The announcement adds more heat to an already contentious backroom battle between House leaders and Sen. Kurt Schaefer, R-Columbia, who is chairman of the Senate Appropriations Committee. Schaefer authored a “lump-sum” approach to the budget for Missouri’s Department’s of Social Services, Mental Health and Health and Senior Services.
Rather than appropriate funds for individual line items, Schaefer is giving each department a lump-sum after pairing down their annual increase requests, and leaving it up to those same departments to make their own choices about spending priorities. The move stems from the longtime arm wrestling between department officials and lawmakers working on the budget. Elected officials tend to accuse departments of dragging their feet or being disingenuous when providing their internal budget details, while department officials say lawmakers are more interested in the political implications of their budget decisions, rather than the impact on necessary services.
Nixon blasted the cuts as irresponsible given the uptick in state revenues and called on lawmakers to restore them. Schaefer — a candidate for attorney general in 2016 — has repeatedly stated that his budget represents core conservative values of reigning in welfare spending, and says his move to shift about 200,000 Missouri Medicaid recipients to managed care plans will save the state millions in future years.
The shift to managed care is largely the reason that facilities like Lakeland are worried. Dave Dillon, a spokesperson for the Missouri Hospital Association, said managed care companies traditionally don’t have a great track record in providing behavior health services.
“One of the things we’ve seen with managed care on the behavioral health side is that it’s simply very hard to find people who will offer those services,” Dillon said. “It’s very difficult to find a dedicated behavioral health bed in Missouri, and managed care hurts the provider community even more. It’s not just behavioral health it’s about caregivers. We need to be able to, as a state, attract good caregivers,”

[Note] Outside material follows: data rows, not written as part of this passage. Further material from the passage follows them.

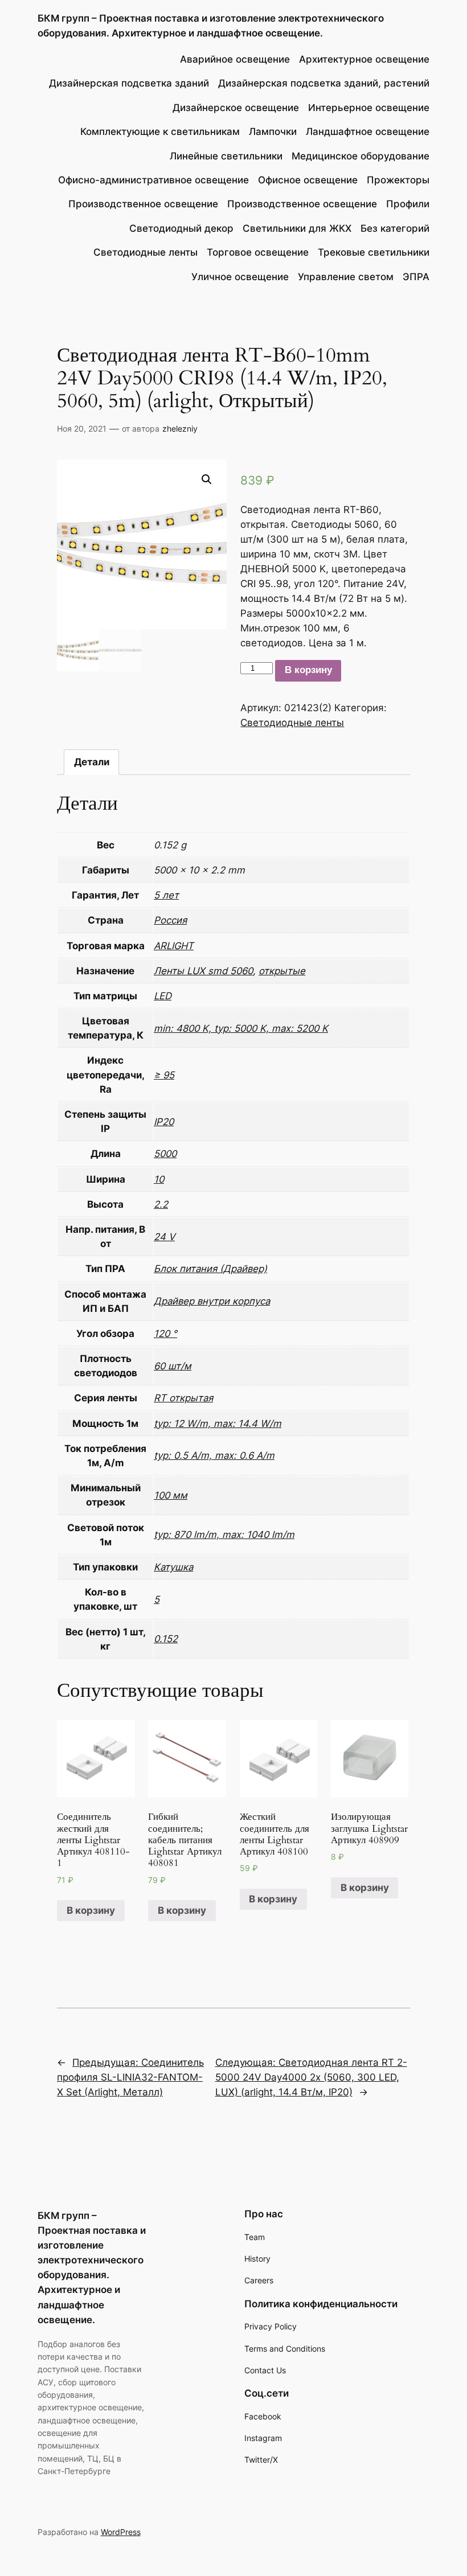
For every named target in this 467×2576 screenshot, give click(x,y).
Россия (170, 920)
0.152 (166, 1638)
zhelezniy (180, 428)
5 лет (166, 895)
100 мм (170, 1495)
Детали (91, 762)
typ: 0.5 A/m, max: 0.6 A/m (214, 1455)
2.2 (161, 1204)
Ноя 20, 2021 (81, 428)
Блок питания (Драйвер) (210, 1268)
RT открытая (183, 1398)
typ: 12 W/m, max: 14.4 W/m (217, 1423)
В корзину (308, 669)
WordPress (121, 2532)
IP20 (164, 1121)
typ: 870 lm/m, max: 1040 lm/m (224, 1534)
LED (162, 996)
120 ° (165, 1333)
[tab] (92, 762)
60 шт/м (172, 1366)
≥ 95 (164, 1075)
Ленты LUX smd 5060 (203, 971)
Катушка (173, 1567)
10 (159, 1179)
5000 (165, 1153)
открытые (282, 971)
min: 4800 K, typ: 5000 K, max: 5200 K (241, 1028)
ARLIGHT (174, 945)
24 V (164, 1236)
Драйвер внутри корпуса (212, 1301)
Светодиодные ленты (292, 722)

Dillon said the shift to managed care would also throw the delicate balance of Medicaid funding out-of-whack. Hospitals and other traditional healthcare providers use some of the funds they get from the state for providing Medicaid services to pay a “provider tax” back to the state. That tax is marked specifically to go to the federal government for matching Medicaid dollars, which in turn go right back to the state and healthcare providers.
Managed care companies do not pay a provider tax, and putting millions of state funds into them, rather than hospitals that do, will create a ripple effect that shakes Medicaid funding across the state, Dillon said.
“It’s us eating our seed corn,” Dillon said.
House and Senate lawmakers will continue to wrangle the differences between their two budgets in conference committees this week. Senate Pro Tem Tom Dempsey, R-St. Charles, reiterated on This Week In Missouri Politics on Sunday that he wasn’t particularly keen on lump-sum budgeting, but that he believed Schaefer was trying to do the right thing by reining in spending.